Scientists at the University of Sheffield are part of an international team that has become the first to successfully discover how the component parts of photosynthesis fit together within the cell membrane. In a paper, The native architecture of a photosynthetic membrane, published in Nature on 26 August 2004, they describe how the configuration of the three structures that allow photosynthesis to occur fit together, and find that Mother Nature has developed a much more complex and effective system than was previously thought.

Photosynthesis is the reaction that allows plants and bacteria to take in sunlight and convert it into chemical energy, by reducing carbon dioxide and water into carbohydrates and oxygen. Photosynthesis is the backbone of life on Earth – all the food we eat, the oxygen we breathe and the fossil fuel we burn are products of this reaction.

Professor Neil Hunter from the University of Sheffield explains, “Photosynthesis is the single most important chemical reaction on Earth and it is fascinating to see for the first time how nature has overcome the problem of harvesting and utilising solar energy.
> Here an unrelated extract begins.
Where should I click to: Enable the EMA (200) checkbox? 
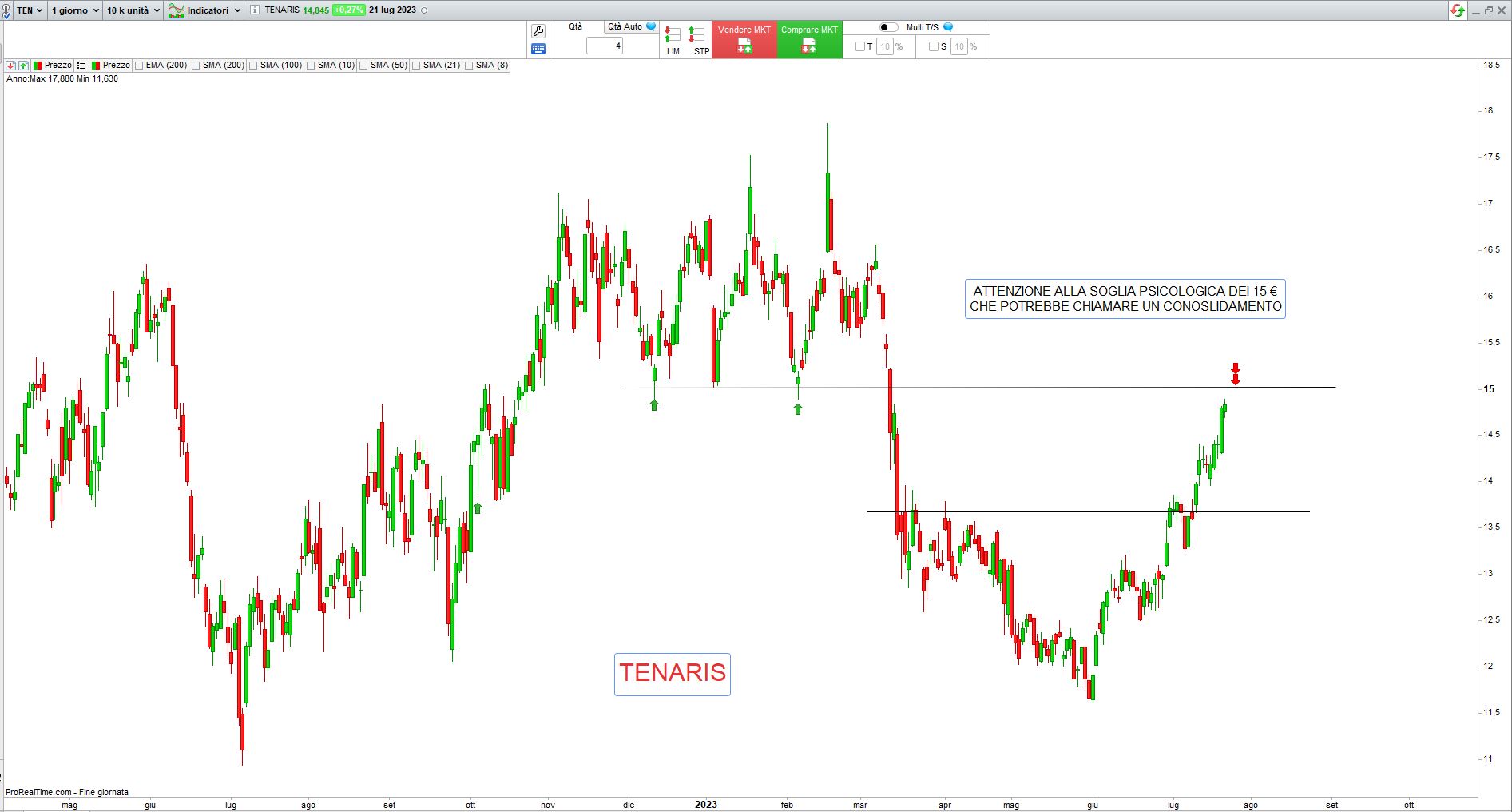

“Although scientists have known the structures of the individual components involved in photosynthesis for some time, this is the first time we have managed to see how they all fit together and work as a system. To achieve this we have used an Atomic Force Microscope, which ‘feels’ the shape of individual molecules and converts this into a picture, to see the system within an individual cell membrane. We have discovered Nature’s way of collecting light for photosynthesis.

“We already knew that during photosynthesis light is collected by an antenna made up of two light harvesting complexes – LH1 and LH2, and then passed to a reaction centre (RC) where it is converted into chemical energy. However, these were like individual jigsaw pieces and we had yet to see the full picture.

“The way photosynthesis works is that groups of LH2 complexes pick up the light, and pass them it around among themselves until the light comes across an LH2 complex which is touching one of the larger LH1 complexes. The energy then circulates around the LH1 complex, or passes to another LH1, until it moves on to the reaction centre.

“We found that the LH2 complexes are structured in an antenna-like shape and when light is scarce they co-operate by joining together to allow them to make the best possible use of the limited light available.

“The LH1 complexes are each attached to their own RC and from looking at the images we believe that if an LH1 takes in light whilst its reaction centre is ‘busy’ then it will keep passing the energy on to neighbouring LH1 complexes, until an unoccupied reaction centre is found.

“We hope to test this particular theory further but the purpose of both of these systems would be to maximise the efficiency of photosynthesis. The process of harvesting light energy is over 95% efficient, which is an incredible figure.

“This work doesn’t only have implications for our understanding of photosynthesis, but also for the future of molecular science. By looking at the world on an individual molecular level scientists have the opportunity to learn more about an incredible number of biological systems and processes.”